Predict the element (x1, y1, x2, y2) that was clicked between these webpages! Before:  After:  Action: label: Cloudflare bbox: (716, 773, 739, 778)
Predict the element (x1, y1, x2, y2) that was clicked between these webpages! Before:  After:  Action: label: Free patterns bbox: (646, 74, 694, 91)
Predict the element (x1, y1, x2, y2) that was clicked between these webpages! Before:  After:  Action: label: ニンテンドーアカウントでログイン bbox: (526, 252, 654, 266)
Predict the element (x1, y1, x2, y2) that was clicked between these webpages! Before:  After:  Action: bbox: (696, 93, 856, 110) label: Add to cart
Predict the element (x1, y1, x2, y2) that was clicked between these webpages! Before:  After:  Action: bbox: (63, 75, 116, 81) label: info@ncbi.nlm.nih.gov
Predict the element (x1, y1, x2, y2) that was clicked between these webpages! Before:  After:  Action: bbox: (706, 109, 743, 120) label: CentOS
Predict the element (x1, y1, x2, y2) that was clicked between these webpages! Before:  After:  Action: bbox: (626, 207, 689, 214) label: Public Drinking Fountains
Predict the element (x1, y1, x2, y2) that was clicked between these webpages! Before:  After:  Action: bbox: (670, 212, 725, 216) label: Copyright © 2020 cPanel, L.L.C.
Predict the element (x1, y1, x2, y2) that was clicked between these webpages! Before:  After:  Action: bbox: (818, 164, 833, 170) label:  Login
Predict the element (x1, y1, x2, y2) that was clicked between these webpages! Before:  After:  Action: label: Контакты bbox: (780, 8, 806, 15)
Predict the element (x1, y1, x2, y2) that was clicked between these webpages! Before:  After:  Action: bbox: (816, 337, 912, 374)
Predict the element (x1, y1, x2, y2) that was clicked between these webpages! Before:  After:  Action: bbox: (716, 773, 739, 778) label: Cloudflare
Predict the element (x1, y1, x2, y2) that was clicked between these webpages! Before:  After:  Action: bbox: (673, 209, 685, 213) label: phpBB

- - -

# WORK TO COMPLETE
Switch "webpages" to "pages" in the stretch from the start of the data through the line that contains "81) label: info@ncbi.nlm.nih.gov", and give those lines again with nothing else changed.

# THE ANSWER
Predict the element (x1, y1, x2, y2) that was clicked between these pages! Before:  After:  Action: label: Cloudflare bbox: (716, 773, 739, 778)
Predict the element (x1, y1, x2, y2) that was clicked between these pages! Before:  After:  Action: label: Free patterns bbox: (646, 74, 694, 91)
Predict the element (x1, y1, x2, y2) that was clicked between these pages! Before:  After:  Action: label: ニンテンドーアカウントでログイン bbox: (526, 252, 654, 266)
Predict the element (x1, y1, x2, y2) that was clicked between these pages! Before:  After:  Action: bbox: (696, 93, 856, 110) label: Add to cart
Predict the element (x1, y1, x2, y2) that was clicked between these pages! Before:  After:  Action: bbox: (63, 75, 116, 81) label: info@ncbi.nlm.nih.gov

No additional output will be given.